I think, perhaps, it is more to do with the way the word is used, the context it is in as well as the perception of the meaning by others.
The words "pretty", "attractive",  could be considered insulting to someone applying for a managerial role where they would like to be noticed for their brain not looks. It is all to do with context.


----------



## cuchuflete

There is probably no word in any language that cannot, under the right or wrong circumstances, and in the head of a few readers, give offense.  If we were to satisfy each and every politically correct complaint, we could probably reduce all sticky messages to a vocabulary of not more than fifty words.  Still, someone would take offense.

The good news, if there is any in this matter, is that most forum members demonstrate by their actions that they have not read the stickies.  By that perverse twist, the population of the potentially offended is constrained.

A handful of people in this thread have stated that they thought the word newbie might be or is offensive.  Another handful said the opposite.  That is inconclusive proof that words are loaded differently by and for different writers and different readers.


----------



## cuchuflete

_forumuser_ said:


> Proponents of the self-use argument please read my post #8 above. There is a huge difference if I use newbie to describe myself or if others use it to welcome me. This by the way is a characteristic of more or less offensive words in general: there is an obvious difference between calling myself an idiot, which I do fairly regularly, and being called so by others.
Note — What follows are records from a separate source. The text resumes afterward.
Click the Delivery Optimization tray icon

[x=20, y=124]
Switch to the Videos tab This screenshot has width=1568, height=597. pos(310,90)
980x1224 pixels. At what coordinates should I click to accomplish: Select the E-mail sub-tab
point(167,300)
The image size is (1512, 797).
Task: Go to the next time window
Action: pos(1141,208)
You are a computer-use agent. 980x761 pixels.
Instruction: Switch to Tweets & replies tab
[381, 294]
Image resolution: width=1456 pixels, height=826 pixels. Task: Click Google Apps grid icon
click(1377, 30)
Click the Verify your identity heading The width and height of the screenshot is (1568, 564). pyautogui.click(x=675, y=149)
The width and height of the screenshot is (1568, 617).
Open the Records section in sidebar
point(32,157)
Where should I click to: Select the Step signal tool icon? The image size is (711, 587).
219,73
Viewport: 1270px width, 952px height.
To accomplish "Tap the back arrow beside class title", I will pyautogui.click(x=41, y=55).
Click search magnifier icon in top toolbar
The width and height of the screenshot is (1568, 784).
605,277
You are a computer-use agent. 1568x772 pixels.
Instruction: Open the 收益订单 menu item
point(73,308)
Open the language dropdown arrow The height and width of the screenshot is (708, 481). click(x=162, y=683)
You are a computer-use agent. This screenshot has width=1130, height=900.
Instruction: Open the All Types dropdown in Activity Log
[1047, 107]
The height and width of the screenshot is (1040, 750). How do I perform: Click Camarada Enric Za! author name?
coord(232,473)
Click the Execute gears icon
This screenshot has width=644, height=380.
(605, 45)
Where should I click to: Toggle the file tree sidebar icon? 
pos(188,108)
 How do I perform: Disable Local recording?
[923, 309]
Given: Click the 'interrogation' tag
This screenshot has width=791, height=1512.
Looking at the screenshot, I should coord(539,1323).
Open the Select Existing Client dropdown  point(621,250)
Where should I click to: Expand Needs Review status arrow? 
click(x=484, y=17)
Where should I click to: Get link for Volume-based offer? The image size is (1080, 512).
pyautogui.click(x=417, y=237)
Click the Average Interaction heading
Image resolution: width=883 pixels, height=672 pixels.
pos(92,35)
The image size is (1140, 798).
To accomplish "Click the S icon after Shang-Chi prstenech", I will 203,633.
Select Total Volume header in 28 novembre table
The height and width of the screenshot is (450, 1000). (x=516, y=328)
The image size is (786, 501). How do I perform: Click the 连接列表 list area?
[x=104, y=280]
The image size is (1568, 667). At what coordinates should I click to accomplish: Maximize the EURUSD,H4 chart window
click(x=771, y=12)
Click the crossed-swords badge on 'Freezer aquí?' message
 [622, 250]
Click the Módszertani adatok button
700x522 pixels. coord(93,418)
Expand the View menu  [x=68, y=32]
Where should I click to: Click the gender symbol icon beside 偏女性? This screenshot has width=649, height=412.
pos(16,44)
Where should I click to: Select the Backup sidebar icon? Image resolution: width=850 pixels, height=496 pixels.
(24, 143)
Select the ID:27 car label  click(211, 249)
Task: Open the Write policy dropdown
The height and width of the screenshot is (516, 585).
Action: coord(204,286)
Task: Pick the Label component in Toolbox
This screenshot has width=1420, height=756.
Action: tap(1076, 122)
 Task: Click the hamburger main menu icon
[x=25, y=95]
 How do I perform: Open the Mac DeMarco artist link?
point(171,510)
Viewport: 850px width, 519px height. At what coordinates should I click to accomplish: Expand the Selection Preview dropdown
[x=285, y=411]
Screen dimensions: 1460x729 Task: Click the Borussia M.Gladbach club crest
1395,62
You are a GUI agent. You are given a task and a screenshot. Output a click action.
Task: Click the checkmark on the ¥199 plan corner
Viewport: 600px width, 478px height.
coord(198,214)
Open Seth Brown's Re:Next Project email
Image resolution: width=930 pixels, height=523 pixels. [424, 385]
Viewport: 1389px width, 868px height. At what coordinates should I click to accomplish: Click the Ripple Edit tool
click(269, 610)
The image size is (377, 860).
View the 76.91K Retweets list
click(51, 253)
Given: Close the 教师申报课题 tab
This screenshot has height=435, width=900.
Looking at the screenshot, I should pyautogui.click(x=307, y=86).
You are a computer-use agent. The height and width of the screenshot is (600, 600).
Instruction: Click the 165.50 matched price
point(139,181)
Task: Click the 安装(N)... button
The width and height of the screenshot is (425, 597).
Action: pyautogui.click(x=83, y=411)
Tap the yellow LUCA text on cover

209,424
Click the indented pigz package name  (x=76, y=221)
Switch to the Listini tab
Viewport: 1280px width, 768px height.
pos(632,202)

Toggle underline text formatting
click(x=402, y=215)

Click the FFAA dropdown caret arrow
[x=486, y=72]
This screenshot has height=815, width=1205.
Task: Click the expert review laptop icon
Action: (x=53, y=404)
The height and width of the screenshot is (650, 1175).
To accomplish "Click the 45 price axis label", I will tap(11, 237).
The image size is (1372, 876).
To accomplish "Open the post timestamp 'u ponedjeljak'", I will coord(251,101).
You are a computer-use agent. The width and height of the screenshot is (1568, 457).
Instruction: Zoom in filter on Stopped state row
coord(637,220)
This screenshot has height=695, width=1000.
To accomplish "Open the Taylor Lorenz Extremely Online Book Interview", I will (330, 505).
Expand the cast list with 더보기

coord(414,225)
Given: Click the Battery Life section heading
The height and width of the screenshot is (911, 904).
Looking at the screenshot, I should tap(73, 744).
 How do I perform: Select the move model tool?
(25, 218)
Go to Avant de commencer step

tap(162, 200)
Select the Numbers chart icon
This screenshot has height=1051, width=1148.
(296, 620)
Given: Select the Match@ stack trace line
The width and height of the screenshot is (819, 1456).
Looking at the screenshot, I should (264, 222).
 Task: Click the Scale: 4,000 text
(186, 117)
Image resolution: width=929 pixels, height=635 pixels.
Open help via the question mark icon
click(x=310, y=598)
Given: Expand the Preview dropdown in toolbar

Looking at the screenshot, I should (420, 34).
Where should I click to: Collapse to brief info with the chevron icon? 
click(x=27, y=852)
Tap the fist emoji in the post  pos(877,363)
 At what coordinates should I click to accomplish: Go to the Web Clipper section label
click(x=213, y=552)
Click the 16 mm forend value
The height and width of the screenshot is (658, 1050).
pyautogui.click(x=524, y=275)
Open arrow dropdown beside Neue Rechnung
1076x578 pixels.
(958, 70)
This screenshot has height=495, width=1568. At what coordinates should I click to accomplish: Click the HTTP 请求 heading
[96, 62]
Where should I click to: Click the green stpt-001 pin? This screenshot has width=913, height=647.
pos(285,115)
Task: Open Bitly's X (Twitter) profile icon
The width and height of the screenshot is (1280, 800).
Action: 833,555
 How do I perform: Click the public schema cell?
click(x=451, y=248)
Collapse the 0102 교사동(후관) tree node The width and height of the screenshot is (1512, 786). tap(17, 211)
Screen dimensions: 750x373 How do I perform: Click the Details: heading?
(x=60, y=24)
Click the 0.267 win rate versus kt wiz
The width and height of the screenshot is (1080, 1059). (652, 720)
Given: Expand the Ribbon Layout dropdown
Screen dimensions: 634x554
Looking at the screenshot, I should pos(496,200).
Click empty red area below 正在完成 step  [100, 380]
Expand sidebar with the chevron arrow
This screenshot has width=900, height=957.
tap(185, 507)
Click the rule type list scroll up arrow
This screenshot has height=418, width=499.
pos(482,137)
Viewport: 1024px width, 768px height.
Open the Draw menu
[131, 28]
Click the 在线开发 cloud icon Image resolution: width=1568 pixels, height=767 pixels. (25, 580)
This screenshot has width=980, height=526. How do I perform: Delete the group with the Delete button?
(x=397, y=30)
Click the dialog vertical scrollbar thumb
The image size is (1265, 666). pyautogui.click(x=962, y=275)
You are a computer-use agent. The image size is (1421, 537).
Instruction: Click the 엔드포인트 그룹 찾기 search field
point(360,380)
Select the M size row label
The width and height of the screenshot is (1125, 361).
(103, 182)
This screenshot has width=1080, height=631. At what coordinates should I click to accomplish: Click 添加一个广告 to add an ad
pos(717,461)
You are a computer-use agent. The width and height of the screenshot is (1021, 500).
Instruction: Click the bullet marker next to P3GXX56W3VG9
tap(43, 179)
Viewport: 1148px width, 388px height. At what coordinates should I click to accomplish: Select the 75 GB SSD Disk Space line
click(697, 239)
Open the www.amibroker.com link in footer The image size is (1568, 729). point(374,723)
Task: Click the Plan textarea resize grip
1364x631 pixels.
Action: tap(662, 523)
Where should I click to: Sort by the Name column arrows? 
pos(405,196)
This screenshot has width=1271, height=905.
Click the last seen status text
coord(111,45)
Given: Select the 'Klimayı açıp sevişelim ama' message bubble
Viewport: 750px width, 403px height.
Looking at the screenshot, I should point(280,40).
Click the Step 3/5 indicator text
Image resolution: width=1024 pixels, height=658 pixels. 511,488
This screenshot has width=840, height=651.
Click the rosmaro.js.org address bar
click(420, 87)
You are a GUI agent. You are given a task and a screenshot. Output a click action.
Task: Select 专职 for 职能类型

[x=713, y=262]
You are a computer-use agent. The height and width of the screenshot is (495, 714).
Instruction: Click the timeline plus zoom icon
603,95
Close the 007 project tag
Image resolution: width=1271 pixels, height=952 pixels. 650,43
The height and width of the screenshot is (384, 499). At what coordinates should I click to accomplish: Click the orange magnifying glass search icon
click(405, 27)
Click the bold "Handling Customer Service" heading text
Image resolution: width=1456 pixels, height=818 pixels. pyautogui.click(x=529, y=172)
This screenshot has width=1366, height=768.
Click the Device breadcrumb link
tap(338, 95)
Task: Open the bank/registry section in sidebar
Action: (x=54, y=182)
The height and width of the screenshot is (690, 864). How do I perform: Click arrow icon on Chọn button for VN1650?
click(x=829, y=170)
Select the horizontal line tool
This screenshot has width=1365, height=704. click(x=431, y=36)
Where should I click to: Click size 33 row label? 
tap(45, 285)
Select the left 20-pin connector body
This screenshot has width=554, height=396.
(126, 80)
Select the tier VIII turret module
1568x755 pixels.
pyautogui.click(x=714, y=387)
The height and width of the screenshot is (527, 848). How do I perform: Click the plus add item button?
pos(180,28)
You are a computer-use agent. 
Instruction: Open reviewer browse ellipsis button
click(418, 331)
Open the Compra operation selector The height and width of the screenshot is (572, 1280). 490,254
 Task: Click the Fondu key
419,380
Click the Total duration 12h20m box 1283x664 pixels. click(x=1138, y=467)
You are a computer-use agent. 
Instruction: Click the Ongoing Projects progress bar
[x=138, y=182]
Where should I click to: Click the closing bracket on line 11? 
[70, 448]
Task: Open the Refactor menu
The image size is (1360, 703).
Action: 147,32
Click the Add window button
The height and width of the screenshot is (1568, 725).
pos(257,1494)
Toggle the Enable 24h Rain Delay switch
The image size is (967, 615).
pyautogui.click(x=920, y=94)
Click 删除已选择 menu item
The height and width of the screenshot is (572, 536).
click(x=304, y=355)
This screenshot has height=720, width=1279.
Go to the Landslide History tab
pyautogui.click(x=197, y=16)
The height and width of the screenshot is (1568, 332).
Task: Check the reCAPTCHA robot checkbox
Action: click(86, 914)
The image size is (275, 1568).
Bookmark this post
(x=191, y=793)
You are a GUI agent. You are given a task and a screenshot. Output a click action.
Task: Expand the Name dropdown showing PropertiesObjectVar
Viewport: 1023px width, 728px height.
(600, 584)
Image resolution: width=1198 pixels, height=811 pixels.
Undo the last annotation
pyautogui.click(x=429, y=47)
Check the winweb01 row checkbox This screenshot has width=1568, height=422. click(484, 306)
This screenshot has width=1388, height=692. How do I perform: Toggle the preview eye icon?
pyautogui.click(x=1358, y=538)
The logic of this statement, as applied to the word "newbie" falls apart quickly unless and until one has already decided that the word is "more or less offensive".  For those of use who do not find it at all offensive, the analogy is false and misleading.  
 



> Can we try not to call a bigot anyone who responds to words differently from us? You are free to disagree but allow me to find the word newbie unfriendly without letting out on me your resentment against someone else’s abuses of political correctness. Diminutives can be terms of endearment or mockery depending on the situation. The word newbie was coined as a term of mockery in highly insular environments (the army, sports, competitive games) where mocking outsiders (including newcomers) is an established way to build comradeship among members. I think it retains a vestige of its origins.


  Thank you for the unsubstantiated attempt at etymology.  If it were correct, that would be an interesting historical footnote only, unless we had strong reason to believe that the meaning had not evolved since the origin of the term.  Multiple dictionary definitions strongly suggest that current usage has nothing to do with that of the proposed etymology.


----------



## .   1

_forumuser_ said:


> The word newbie was coined as a term of mockery in highly insular environments (the army, sports, competitive games) where mocking outsiders (including newcomers) is an established way to build comradeship among members. I think it retains a vestige of its origins.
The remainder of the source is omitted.